=== Выбранный отрывок ===

Молчание. Лишь с крайнего правого фланга четыре раздетых фигуры незаметно для себя как-то нервно качнулись.
- Не стесняйтесь, товарищи коммунисты, любители братства и равенства, выходите, выходите, - обратился полковник к раздетым, заметив их волнение.
Вышли.
- Коммунисты вы?
- Да?
- Это что за «да-да», устав забыли? Капитан!
- Сволочь белая!
Через минуту четыре изрубленных шашками трупа стаскивали в канаву. Кололо в груди. Подступала кровь к вискам, хочется броситься вперед, но рассудок погасил порыв.
- Для чего? Жизнь дороже продать можно.
19 октября.
Гонят из Гатчины по полотну Балтийской линии к Ямбургу. Идет снег хлопьями. Ругается конвой, клянет все на свете и прапорщик - старший конвоя с винтовкой за плечами на белой кобыле. Они тоже озябли.
- Ты чего завалился, гад. Я тебе лягу!
- Земляк, идти не могу! - стонет свалившийся.
Взводный бежит к прапору, советуется. Потом к отставшему идет солдат. До нас доносятся слова:
- Ты, земляк, глаза закрой, так лучше.
Выстрел.
Взводный оказался «социалистом», - он верит в Учредительное собрание, жалеет расстрелянного царя, хвалит Юденича, ругает на чем свет стоит жидов. Дорогой мы разговорились. Оказался сыном богатых крестьян. Верит, что Юденич спасет Россию. Остальных генералов считает жуликами и мерзавцами.
- Им бы только погоны. Но вот Учредительное собрание обрежет им крылья!
«Чудак»! - подумал я. - И вредный.
22 октября.
Волосово. Разместили в дачах. Хлеба не давали с 15 числа. Питаемся чем придется, больше капустными кочерыжками. Расстрелял двоих евреев и 8 коммунистов. Противника картина. Лень был в лес вывести. Надо бежать.
Опрос. Было три пути: первый - идти к белым воевать, есть из американской муки булки, английское сало и ходить в хорошем английском обмундировании; второй - остаться в тылу на работах, жить так, как мы живем сейчас и ждать, пока тебя не пристрелят; третий путь - бежать к своим. Я избрал последний путь - бежать.
Как ни сулил комендант лагеря капитан (у них страшно много было капитанов), пленным белого хлеба, сала, обмундирования, но из двух тысяч человек изъявило согласие идти на фронт не более двух-трех десятков, остальные предпочли остаться на работах. Такой оборот изумил капитана.
Как же так? Сдались, перебежали и только для того, чтобы быть обузой белой армии?
Ночью из нашей дачи вывели несколько человек, которые уже больше не возвратились.
23 октября.
Мимо Волосово идут эшелоны с войсками и танками. Танки английские; войска эстонские и железная дивизия светлейшего князя Ливена, сформированная в Германии из пленных хохлов. Говорил с ними. Большевиков представляют в образе чертей. Едут они спасать Россию. Дисциплина сурова. Эх, кабы летучек сунуть им.
24 октября.
Друг другу не доверяем. Враги - боимся друг друга. Среди нас есть шпики, язык каждый держит за зубами. Измена, предательства распустились пышно. А все что - стремление жить получить корку хлеба. Вчера лежавши рядом со мной скобарь выдал своего товарища, члена культкомиссии, беспартийного. Ночью повесили обоих.

=== Исходные материалы ===
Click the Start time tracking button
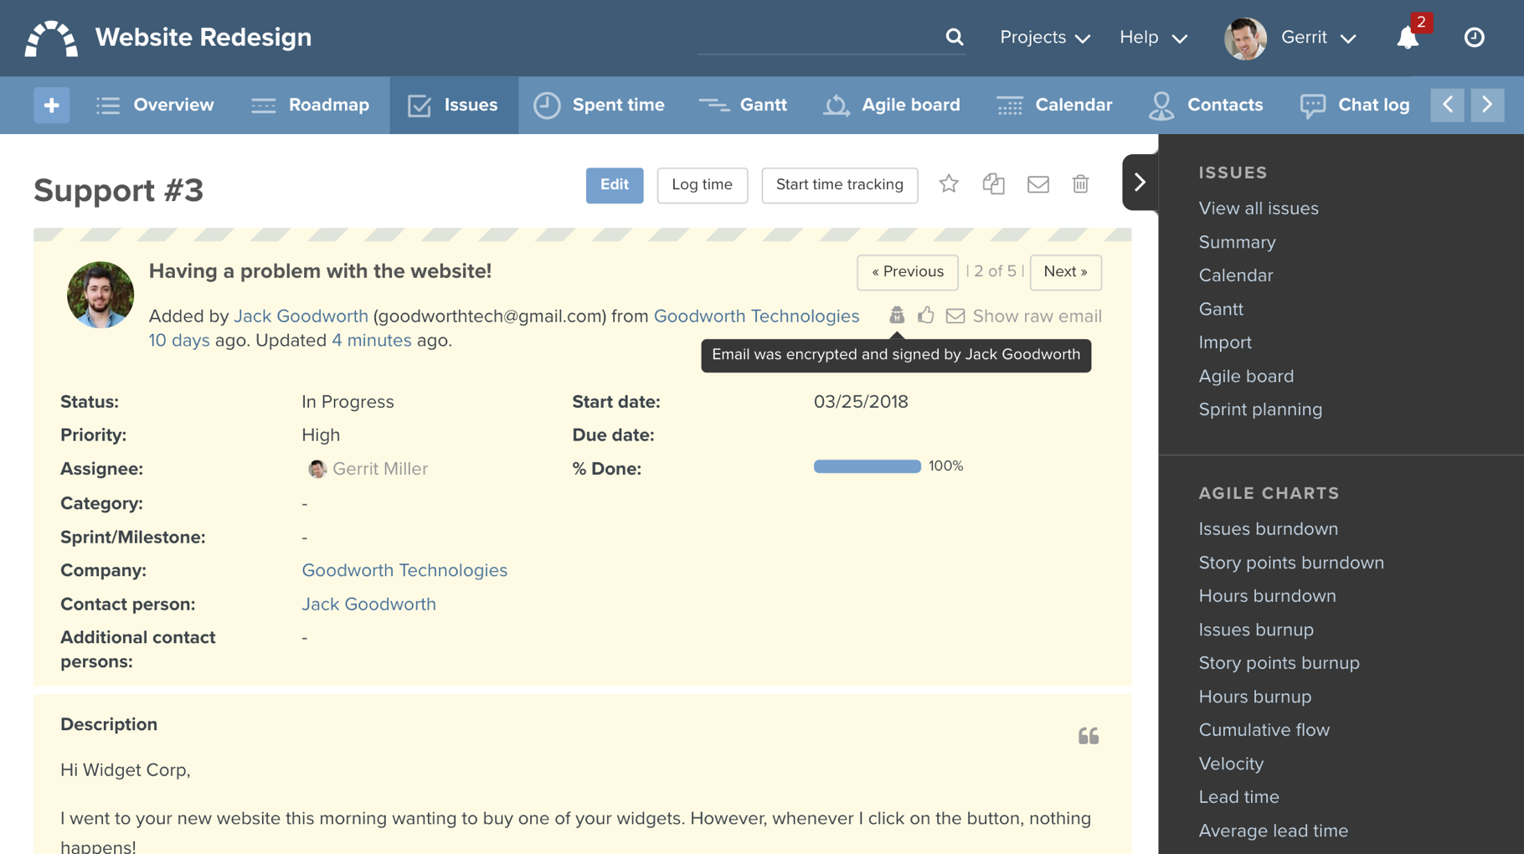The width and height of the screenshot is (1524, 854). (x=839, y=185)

...

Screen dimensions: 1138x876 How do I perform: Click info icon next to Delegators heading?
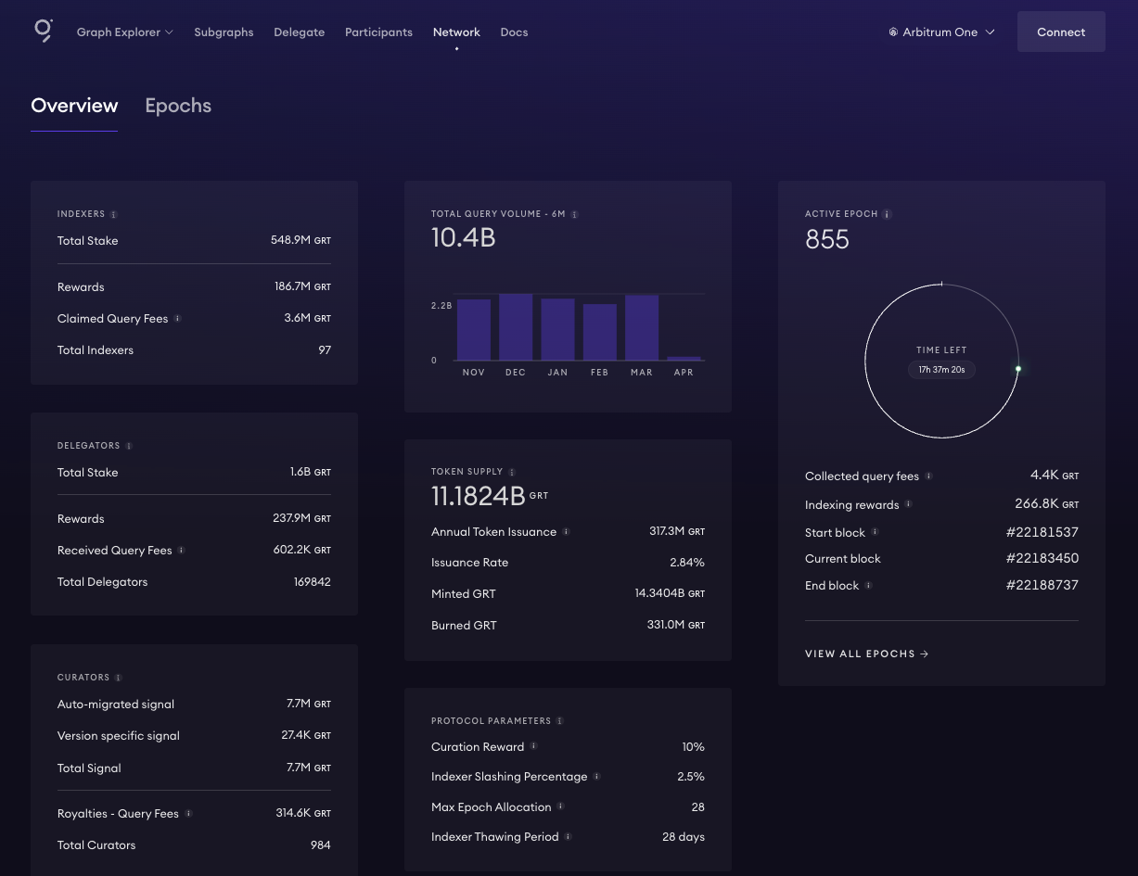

=== Условия задания ===
Перепишите дневниковый отрывок, начиная со слов «Через минуту четыре» и заканчивая словами «рассудок погасил порыв.». Замените при этом «в канаву» на «в овраг».

=== Письменное решение ===
Через минуту четыре изрубленных шашками трупа стаскивали в овраг. Кололо в груди. Подступала кровь к вискам, хочется броситься вперед, но рассудок погасил порыв.